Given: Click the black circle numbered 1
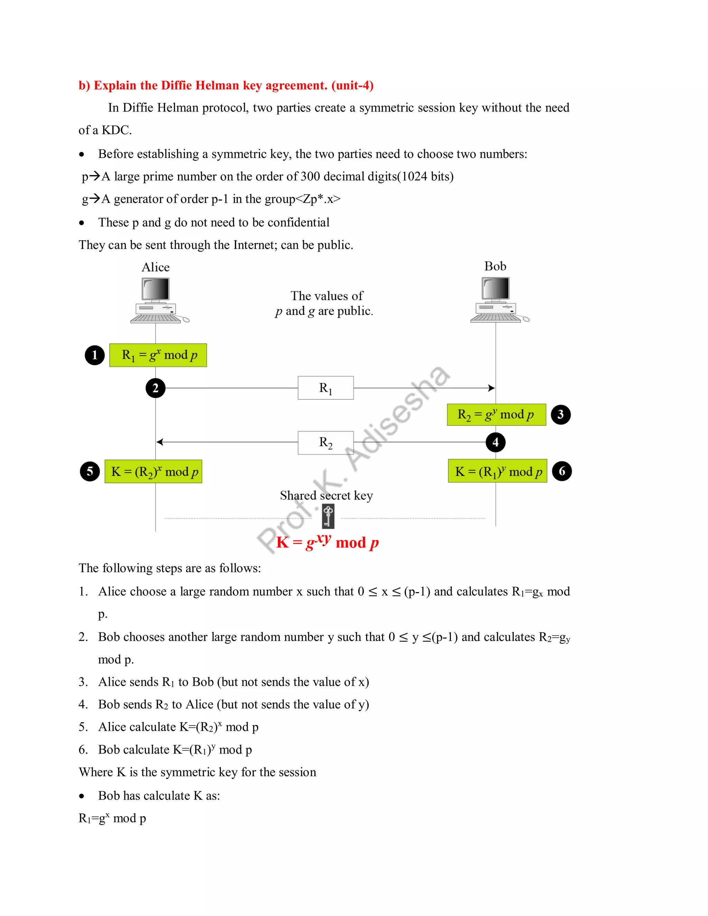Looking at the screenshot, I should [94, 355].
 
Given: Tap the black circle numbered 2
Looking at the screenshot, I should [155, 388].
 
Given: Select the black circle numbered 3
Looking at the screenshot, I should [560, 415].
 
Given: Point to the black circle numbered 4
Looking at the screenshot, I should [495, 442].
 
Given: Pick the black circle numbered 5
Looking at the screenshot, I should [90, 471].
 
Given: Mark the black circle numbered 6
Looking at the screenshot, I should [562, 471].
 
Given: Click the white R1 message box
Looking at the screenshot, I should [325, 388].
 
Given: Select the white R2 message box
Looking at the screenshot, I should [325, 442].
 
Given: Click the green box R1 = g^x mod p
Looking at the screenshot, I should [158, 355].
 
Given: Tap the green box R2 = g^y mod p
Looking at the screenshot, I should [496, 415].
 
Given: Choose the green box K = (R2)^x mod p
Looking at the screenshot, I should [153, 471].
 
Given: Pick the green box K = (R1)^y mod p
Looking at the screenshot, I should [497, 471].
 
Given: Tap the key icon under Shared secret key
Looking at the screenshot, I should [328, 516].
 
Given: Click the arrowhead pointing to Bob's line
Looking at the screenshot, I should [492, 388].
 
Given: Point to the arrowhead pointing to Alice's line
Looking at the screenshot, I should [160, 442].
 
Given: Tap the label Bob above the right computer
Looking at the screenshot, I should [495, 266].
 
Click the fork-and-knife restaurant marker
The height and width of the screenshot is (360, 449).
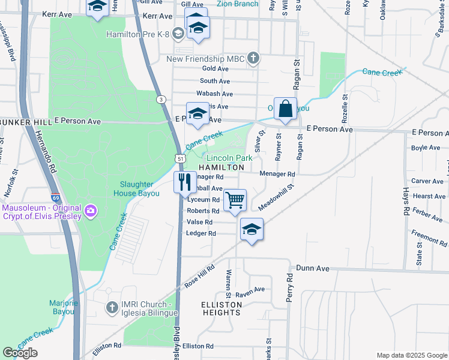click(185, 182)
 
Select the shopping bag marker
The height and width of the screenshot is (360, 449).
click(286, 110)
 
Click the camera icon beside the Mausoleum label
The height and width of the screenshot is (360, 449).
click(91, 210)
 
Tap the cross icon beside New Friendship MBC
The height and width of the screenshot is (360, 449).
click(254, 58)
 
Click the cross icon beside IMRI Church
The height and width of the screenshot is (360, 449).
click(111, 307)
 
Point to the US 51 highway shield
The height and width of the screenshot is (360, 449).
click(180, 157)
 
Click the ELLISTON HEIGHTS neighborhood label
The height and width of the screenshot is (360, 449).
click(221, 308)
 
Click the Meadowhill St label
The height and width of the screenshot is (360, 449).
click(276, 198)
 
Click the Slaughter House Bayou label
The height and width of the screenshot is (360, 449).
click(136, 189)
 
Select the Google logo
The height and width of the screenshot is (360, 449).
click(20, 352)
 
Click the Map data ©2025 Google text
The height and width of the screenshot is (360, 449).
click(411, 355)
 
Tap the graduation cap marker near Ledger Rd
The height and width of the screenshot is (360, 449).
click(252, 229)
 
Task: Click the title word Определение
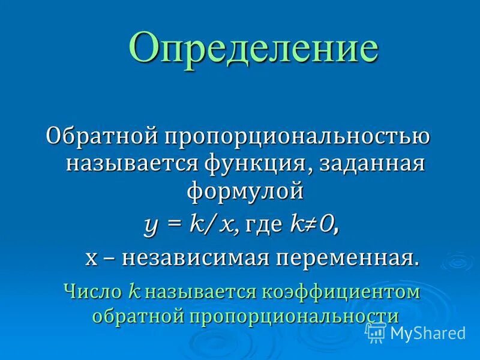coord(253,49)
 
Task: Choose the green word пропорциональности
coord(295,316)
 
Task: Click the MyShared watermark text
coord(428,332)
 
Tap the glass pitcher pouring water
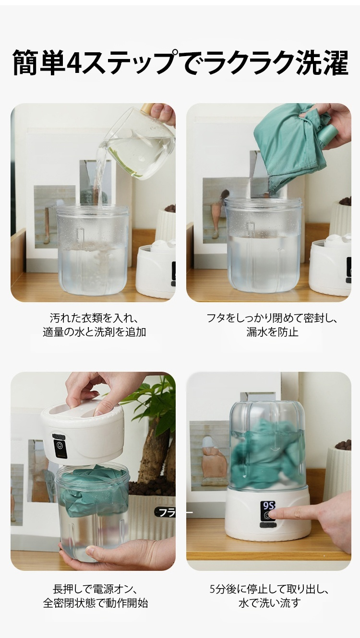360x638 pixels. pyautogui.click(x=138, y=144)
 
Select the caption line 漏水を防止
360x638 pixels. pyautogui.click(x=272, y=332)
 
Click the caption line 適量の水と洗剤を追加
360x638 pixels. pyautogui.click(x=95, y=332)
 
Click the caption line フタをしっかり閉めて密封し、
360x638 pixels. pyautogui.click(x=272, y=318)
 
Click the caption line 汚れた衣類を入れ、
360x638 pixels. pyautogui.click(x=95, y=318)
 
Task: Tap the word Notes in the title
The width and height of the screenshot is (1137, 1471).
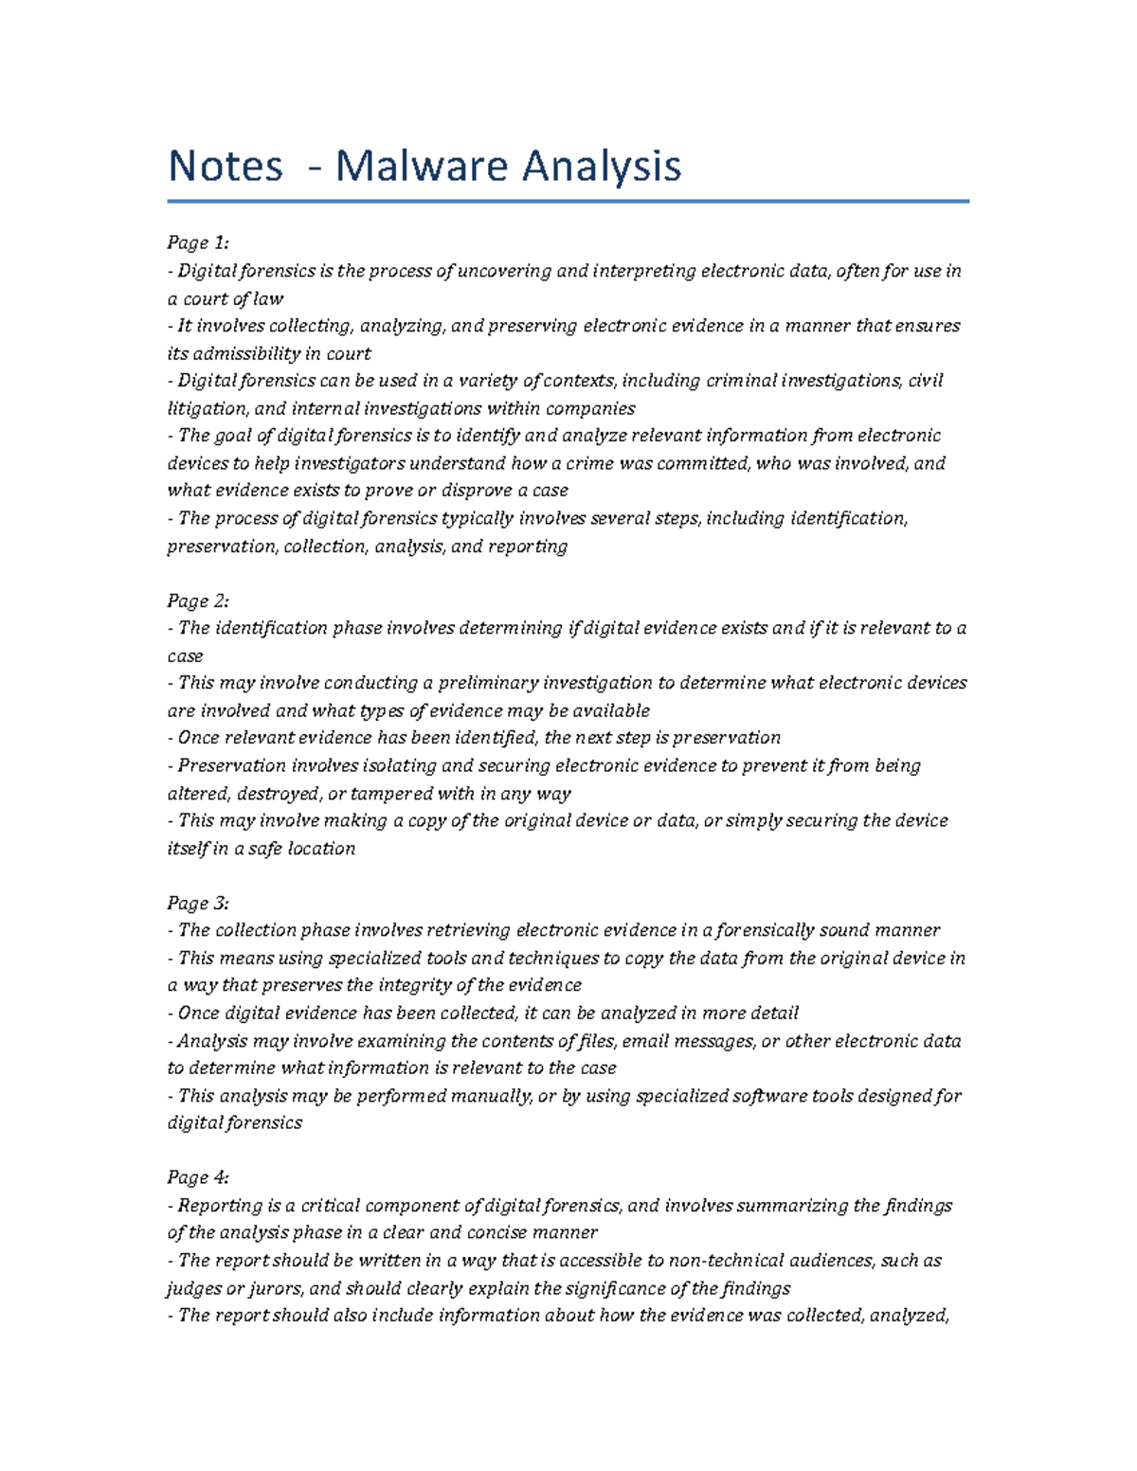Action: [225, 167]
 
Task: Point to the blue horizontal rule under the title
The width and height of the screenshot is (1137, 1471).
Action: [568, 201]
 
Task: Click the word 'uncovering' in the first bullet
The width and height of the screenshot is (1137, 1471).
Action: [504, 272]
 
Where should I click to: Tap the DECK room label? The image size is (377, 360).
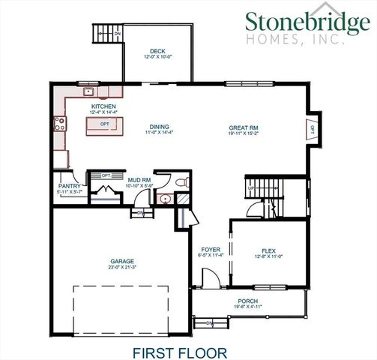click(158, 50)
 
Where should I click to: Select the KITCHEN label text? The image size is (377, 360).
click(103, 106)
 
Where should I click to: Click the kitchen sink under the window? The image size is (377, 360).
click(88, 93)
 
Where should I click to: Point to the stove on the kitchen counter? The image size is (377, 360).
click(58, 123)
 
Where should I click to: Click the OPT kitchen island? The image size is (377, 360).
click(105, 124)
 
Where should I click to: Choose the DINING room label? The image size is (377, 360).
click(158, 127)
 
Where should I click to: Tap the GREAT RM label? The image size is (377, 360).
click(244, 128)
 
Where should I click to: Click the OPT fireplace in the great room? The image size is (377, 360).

..............................

Can you give every line of the items above as a numbered list, skipping blank lines and leaving out the pictures?

■ Answer to this problem:
1. Given: Click the black circle numbered 1
2. Looking at the screenshot, I should [94, 355].
3. Given: Tap the black circle numbered 2
4. Looking at the screenshot, I should [155, 388].
5. Given: Select the black circle numbered 3
6. Looking at the screenshot, I should [560, 415].
7. Given: Point to the black circle numbered 4
8. Looking at the screenshot, I should [495, 442].
9. Given: Pick the black circle numbered 5
10. Looking at the screenshot, I should [90, 471].
11. Given: Mark the black circle numbered 6
12. Looking at the screenshot, I should [562, 471].
13. Given: Click the white R1 message box
14. Looking at the screenshot, I should [325, 388].
15. Given: Select the white R2 message box
16. Looking at the screenshot, I should [325, 442].
17. Given: Click the green box R1 = g^x mod p
18. Looking at the screenshot, I should [158, 355].
19. Given: Tap the green box R2 = g^y mod p
20. Looking at the screenshot, I should [496, 415].
21. Given: Choose the green box K = (R2)^x mod p
22. Looking at the screenshot, I should [153, 471].
23. Given: Pick the green box K = (R1)^y mod p
24. Looking at the screenshot, I should [497, 471].
25. Given: Tap the key icon under Shared secret key
26. Looking at the screenshot, I should [328, 516].
27. Given: Click the arrowhead pointing to Bob's line
28. Looking at the screenshot, I should [492, 388].
29. Given: Point to the arrowhead pointing to Alice's line
30. Looking at the screenshot, I should [160, 442].
31. Given: Tap the label Bob above the right computer
32. Looking at the screenshot, I should [495, 266].
33. Click the fork-and-knife restaurant marker
34. The height and width of the screenshot is (360, 449).
35. click(185, 182)
36. Select the shopping bag marker
37. The height and width of the screenshot is (360, 449).
38. click(286, 110)
39. Click the camera icon beside the Mausoleum label
40. The height and width of the screenshot is (360, 449).
41. click(91, 210)
42. Tap the cross icon beside New Friendship MBC
43. The height and width of the screenshot is (360, 449).
44. click(254, 58)
45. Click the cross icon beside IMRI Church
46. The height and width of the screenshot is (360, 449).
47. click(111, 307)
48. Point to the US 51 highway shield
49. The height and width of the screenshot is (360, 449).
50. click(180, 157)
51. Click the ELLISTON HEIGHTS neighborhood label
52. The height and width of the screenshot is (360, 449).
53. click(221, 308)
54. Click the Meadowhill St label
55. The height and width of the screenshot is (360, 449).
56. click(276, 198)
57. Click the Slaughter House Bayou label
58. The height and width of the screenshot is (360, 449).
59. click(136, 189)
60. Select the Google logo
61. The height and width of the screenshot is (360, 449).
62. click(20, 352)
63. Click the Map data ©2025 Google text
64. The height and width of the screenshot is (360, 449).
65. click(411, 355)
66. Tap the graduation cap marker near Ledger Rd
67. The height and width of the screenshot is (360, 449).
68. click(252, 229)
69. Task: Click the title word Определение
70. coord(253,49)
71. Task: Choose the green word пропорциональности
72. coord(295,316)
73. Task: Click the MyShared watermark text
74. coord(428,332)
75. Tap the glass pitcher pouring water
76. 360x638 pixels. pyautogui.click(x=138, y=144)
77. Select the caption line 漏水を防止
78. 360x638 pixels. pyautogui.click(x=272, y=332)
79. Click the caption line 適量の水と洗剤を追加
80. 360x638 pixels. pyautogui.click(x=95, y=332)
81. Click the caption line フタをしっかり閉めて密封し、
82. 360x638 pixels. pyautogui.click(x=272, y=318)
83. Click the caption line 汚れた衣類を入れ、
84. 360x638 pixels. pyautogui.click(x=95, y=318)
85. Task: Tap the word Notes in the title
86. The width and height of the screenshot is (1137, 1471).
87. Action: [225, 167]
88. Task: Point to the blue horizontal rule under the title
89. The width and height of the screenshot is (1137, 1471).
90. Action: [568, 201]
91. Task: Click the word 'uncovering' in the first bullet
92. The width and height of the screenshot is (1137, 1471).
93. Action: [504, 272]
94. Where should I click to: Tap the DECK room label? The image size is (377, 360).
95. click(158, 50)
96. Where should I click to: Select the KITCHEN label text? The image size is (377, 360).
97. click(103, 106)
98. Where should I click to: Click the kitchen sink under the window? The image size is (377, 360).
99. click(88, 93)
100. Where should I click to: Point to the stove on the kitchen counter? The image size is (377, 360).
101. click(58, 123)
102. Where should I click to: Click the OPT kitchen island? The image size is (377, 360).
103. click(105, 124)
104. Where should I click to: Choose the DINING room label? The image size is (377, 360).
105. click(158, 127)
106. Where should I click to: Tap the GREAT RM label? The image size is (377, 360).
107. click(244, 128)
108. Where should I click to: Click the OPT fireplace in the great room? The image size is (377, 360).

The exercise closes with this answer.